[[ RECORD SET, beginning ]]

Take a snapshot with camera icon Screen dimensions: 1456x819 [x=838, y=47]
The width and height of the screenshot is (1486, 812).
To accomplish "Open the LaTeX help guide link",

[[ RECORD SET, end ]]
[[ RECORD SET, beginning ]]

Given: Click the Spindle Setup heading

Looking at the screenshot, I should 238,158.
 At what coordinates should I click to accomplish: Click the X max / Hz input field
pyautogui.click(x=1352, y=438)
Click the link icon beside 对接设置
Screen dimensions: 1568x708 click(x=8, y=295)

[[ RECORD SET, end ]]

### TASK PROMPT
Please give again the lines above between the line holding "Take a snapshot" and the line holding "the LaTeX help", inclusive, exactly as they are and with nothing added.

### EXERCISE OUTPUT
Take a snapshot with camera icon Screen dimensions: 1456x819 [x=838, y=47]
The width and height of the screenshot is (1486, 812).
To accomplish "Open the LaTeX help guide link",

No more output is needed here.